___ Entries shown

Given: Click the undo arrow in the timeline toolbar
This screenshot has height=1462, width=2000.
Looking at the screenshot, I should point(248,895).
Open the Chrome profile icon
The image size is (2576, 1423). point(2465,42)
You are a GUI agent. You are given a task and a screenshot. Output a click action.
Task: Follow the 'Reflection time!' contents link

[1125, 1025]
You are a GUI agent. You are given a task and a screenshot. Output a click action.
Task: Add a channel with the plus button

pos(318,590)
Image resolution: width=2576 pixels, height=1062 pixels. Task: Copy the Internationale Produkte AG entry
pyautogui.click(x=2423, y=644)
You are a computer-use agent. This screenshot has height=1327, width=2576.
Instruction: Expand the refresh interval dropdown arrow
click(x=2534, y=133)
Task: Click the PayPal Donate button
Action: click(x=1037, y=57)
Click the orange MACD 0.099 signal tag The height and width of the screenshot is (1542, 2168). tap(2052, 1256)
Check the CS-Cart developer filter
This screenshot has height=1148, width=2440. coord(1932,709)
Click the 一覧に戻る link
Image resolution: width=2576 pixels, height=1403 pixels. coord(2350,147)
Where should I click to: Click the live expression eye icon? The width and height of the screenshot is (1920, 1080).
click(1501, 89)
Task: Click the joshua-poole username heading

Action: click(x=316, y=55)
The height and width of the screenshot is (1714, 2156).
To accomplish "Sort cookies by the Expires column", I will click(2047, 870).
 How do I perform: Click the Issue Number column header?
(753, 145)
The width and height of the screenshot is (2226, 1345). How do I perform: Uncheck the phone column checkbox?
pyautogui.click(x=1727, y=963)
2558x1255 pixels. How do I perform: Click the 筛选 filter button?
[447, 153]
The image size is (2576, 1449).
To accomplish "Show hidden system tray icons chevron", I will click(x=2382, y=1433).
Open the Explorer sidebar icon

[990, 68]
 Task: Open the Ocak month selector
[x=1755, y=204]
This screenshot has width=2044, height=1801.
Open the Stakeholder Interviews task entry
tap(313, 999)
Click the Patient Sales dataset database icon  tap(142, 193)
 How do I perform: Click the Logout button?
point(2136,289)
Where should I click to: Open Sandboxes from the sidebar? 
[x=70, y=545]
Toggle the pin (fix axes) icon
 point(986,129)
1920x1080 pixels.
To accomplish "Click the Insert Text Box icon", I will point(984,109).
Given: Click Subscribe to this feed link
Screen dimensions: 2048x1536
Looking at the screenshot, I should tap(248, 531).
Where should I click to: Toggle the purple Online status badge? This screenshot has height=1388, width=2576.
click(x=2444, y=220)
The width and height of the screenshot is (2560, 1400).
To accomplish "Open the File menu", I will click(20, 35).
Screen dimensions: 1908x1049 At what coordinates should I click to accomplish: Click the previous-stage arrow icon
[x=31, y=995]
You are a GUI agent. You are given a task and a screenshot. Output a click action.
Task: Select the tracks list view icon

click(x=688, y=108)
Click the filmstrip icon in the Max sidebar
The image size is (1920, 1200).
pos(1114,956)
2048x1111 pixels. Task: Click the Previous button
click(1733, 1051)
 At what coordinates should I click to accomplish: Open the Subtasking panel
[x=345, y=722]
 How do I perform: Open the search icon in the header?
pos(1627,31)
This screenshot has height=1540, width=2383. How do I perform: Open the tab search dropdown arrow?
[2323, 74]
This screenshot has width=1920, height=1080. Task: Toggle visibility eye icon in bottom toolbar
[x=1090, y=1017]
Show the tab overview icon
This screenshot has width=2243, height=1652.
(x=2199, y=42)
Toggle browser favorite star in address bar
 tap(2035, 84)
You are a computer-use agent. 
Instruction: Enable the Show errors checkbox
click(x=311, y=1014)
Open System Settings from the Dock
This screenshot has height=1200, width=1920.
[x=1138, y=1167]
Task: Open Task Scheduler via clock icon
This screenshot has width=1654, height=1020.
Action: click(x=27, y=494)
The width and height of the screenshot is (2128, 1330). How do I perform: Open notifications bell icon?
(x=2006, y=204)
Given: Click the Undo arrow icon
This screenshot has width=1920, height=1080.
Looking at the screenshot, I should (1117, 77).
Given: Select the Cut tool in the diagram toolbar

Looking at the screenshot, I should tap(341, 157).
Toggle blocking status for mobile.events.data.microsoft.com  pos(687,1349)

______

# [Task prompt]
Retype the complete listing exactly.

# [Answer space]
Given: Click the undo arrow in the timeline toolbar
This screenshot has height=1462, width=2000.
Looking at the screenshot, I should point(248,895).
Open the Chrome profile icon
The image size is (2576, 1423). point(2465,42)
You are a GUI agent. You are given a task and a screenshot. Output a click action.
Task: Follow the 'Reflection time!' contents link

[1125, 1025]
You are a GUI agent. You are given a task and a screenshot. Output a click action.
Task: Add a channel with the plus button

pos(318,590)
Image resolution: width=2576 pixels, height=1062 pixels. Task: Copy the Internationale Produkte AG entry
pyautogui.click(x=2423, y=644)
You are a computer-use agent. This screenshot has height=1327, width=2576.
Instruction: Expand the refresh interval dropdown arrow
click(x=2534, y=133)
Task: Click the PayPal Donate button
Action: click(x=1037, y=57)
Click the orange MACD 0.099 signal tag The height and width of the screenshot is (1542, 2168). tap(2052, 1256)
Check the CS-Cart developer filter
This screenshot has height=1148, width=2440. coord(1932,709)
Click the 一覧に戻る link
Image resolution: width=2576 pixels, height=1403 pixels. coord(2350,147)
Where should I click to: Click the live expression eye icon? The width and height of the screenshot is (1920, 1080).
click(1501, 89)
Task: Click the joshua-poole username heading

Action: click(x=316, y=55)
The height and width of the screenshot is (1714, 2156).
To accomplish "Sort cookies by the Expires column", I will click(2047, 870).
 How do I perform: Click the Issue Number column header?
(753, 145)
The width and height of the screenshot is (2226, 1345). How do I perform: Uncheck the phone column checkbox?
pyautogui.click(x=1727, y=963)
2558x1255 pixels. How do I perform: Click the 筛选 filter button?
[447, 153]
The image size is (2576, 1449).
To accomplish "Show hidden system tray icons chevron", I will click(x=2382, y=1433).
Open the Explorer sidebar icon

[990, 68]
 Task: Open the Ocak month selector
[x=1755, y=204]
This screenshot has width=2044, height=1801.
Open the Stakeholder Interviews task entry
tap(313, 999)
Click the Patient Sales dataset database icon  tap(142, 193)
 How do I perform: Click the Logout button?
point(2136,289)
Where should I click to: Open Sandboxes from the sidebar? 
[x=70, y=545]
Toggle the pin (fix axes) icon
 point(986,129)
1920x1080 pixels.
To accomplish "Click the Insert Text Box icon", I will point(984,109).
Given: Click Subscribe to this feed link
Screen dimensions: 2048x1536
Looking at the screenshot, I should tap(248, 531).
Where should I click to: Toggle the purple Online status badge? This screenshot has height=1388, width=2576.
click(x=2444, y=220)
The width and height of the screenshot is (2560, 1400).
To accomplish "Open the File menu", I will click(20, 35).
Screen dimensions: 1908x1049 At what coordinates should I click to accomplish: Click the previous-stage arrow icon
[x=31, y=995]
You are a GUI agent. You are given a task and a screenshot. Output a click action.
Task: Select the tracks list view icon

click(x=688, y=108)
Click the filmstrip icon in the Max sidebar
The image size is (1920, 1200).
pos(1114,956)
2048x1111 pixels. Task: Click the Previous button
click(1733, 1051)
 At what coordinates should I click to accomplish: Open the Subtasking panel
[x=345, y=722]
 How do I perform: Open the search icon in the header?
pos(1627,31)
This screenshot has height=1540, width=2383. How do I perform: Open the tab search dropdown arrow?
[2323, 74]
This screenshot has width=1920, height=1080. Task: Toggle visibility eye icon in bottom toolbar
[x=1090, y=1017]
Show the tab overview icon
This screenshot has width=2243, height=1652.
(x=2199, y=42)
Toggle browser favorite star in address bar
 tap(2035, 84)
You are a computer-use agent. 
Instruction: Enable the Show errors checkbox
click(x=311, y=1014)
Open System Settings from the Dock
This screenshot has height=1200, width=1920.
[x=1138, y=1167]
Task: Open Task Scheduler via clock icon
This screenshot has width=1654, height=1020.
Action: click(x=27, y=494)
The width and height of the screenshot is (2128, 1330). How do I perform: Open notifications bell icon?
(x=2006, y=204)
Given: Click the Undo arrow icon
This screenshot has width=1920, height=1080.
Looking at the screenshot, I should (1117, 77).
Given: Select the Cut tool in the diagram toolbar

Looking at the screenshot, I should tap(341, 157).
Toggle blocking status for mobile.events.data.microsoft.com  pos(687,1349)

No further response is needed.